1. In addition to a deep understanding of life issues, a psychiatrist who practices medical talk therapy brings an intimate understanding of disordered mind-body interactions which are can be a major component of “nervous” suffering. Steeped in anatomical understanding that comes from the study of anatomy, the trained eye of the medical psychotherapy practitioner can often view locations and monitor the progression of “nervous” muscle bracing and guarding in anxiety disorders. This enables psychiatrists to teach a patient how to gain control of physical tension in the body. The medically-trained psychiatrist can often read the “nervous” tension, seeing non-verbal cues that are usually out of the conscious awareness of the sufferer. The psychiatrist is able to educate the patient about their somatic or body anxiety feelings and relieve a lot of the frightening mystery and helplessness that often goes along with it. This can free the sufferer from over reliance on self-medication, on illegal drugs and even on prescribed drugs that can become habit-forming.

The ability to closely read the fluctuations of physical tension is a skill that enables the medical talk therapist to see the signs of a therapeutic dialogue heading into a wrong or upsetting or even damaging direction and to be able to reestablish calmness and collaboration in treatment.

The medical therapist who does talk therapy is positioned to initiate the most appropriate medication when it is essential for panic anxiety, and for destabilizing insomnia and toxic emotional self-attack. The medical talk therapist is able to strengthen the chemical effectiveness of the medication by explaining its core effects and explain what the patient can do with their own behavior, thoughts, and attitudes (cognitions) to gain the full potential benefit of the medication.

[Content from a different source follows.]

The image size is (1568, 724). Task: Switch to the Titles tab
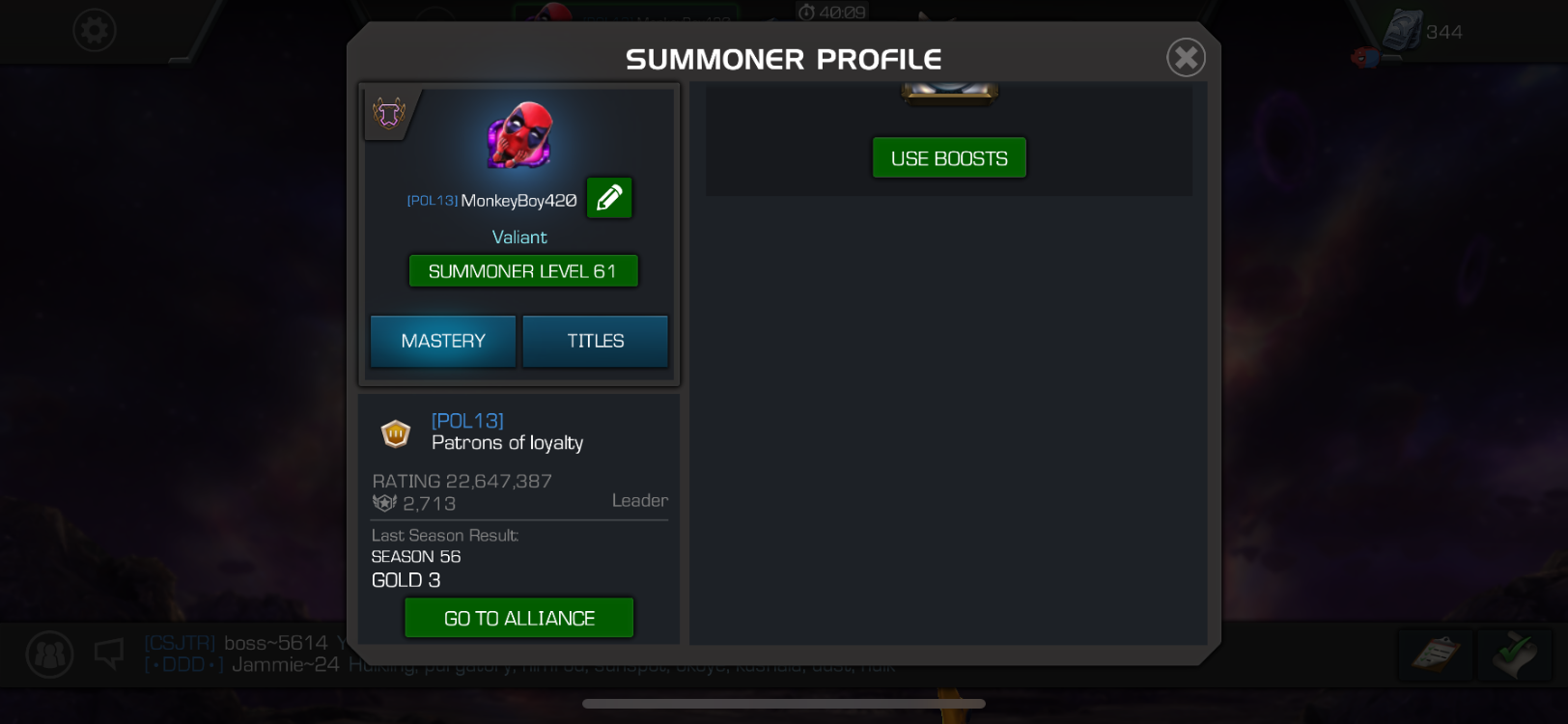tap(596, 341)

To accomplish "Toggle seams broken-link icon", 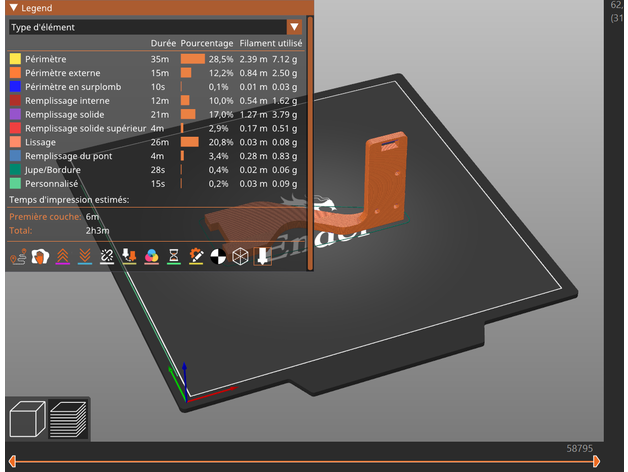I will coord(107,256).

When the patient works closely with the prescribing medical talk therapist and is in a partnership of equality and full cooperation, the patient is spared the risk of panicking over unexpected physical feelings or alarming self-diagnoses and misinterpretations about medication effects. The patient must be made to feel that they have access when they need it to the prescriber, who knows both the medication and the person who is taking it very well.

Through his knowledge of heredity and of how some mental problems are passed down in families, the medical talk therapist can make the wisest medication choices.

Knowledge of how to restore disordered sleep cycles gives the medical psychotherapist skill in helping people out of the painful pit of depression. Being stuck in a disordered wake-sleep time cycle can drive chronic fatigue, behavioral avoidance, shame and demoralization. The medical psychotherapist can offer medication when appropriate, along with cognitive and behavioral tools that help regain restorative sleep which can be key in the battle against depression.

Finally, in chronic pain states in which a person fears moving a sore body, the medical talk therapist who understands the how mind and body can upset each other through immobility, soreness, apprehension, and misguided fear of damage is in a good position to help restore the practice of gentle movement that can often break the cycle of chronic pain and medication overuse.

Combining medication and focused cognitive-behavioral talk therapy can be by far the most effective for social anxiety, apprehensive living and obsessive problems.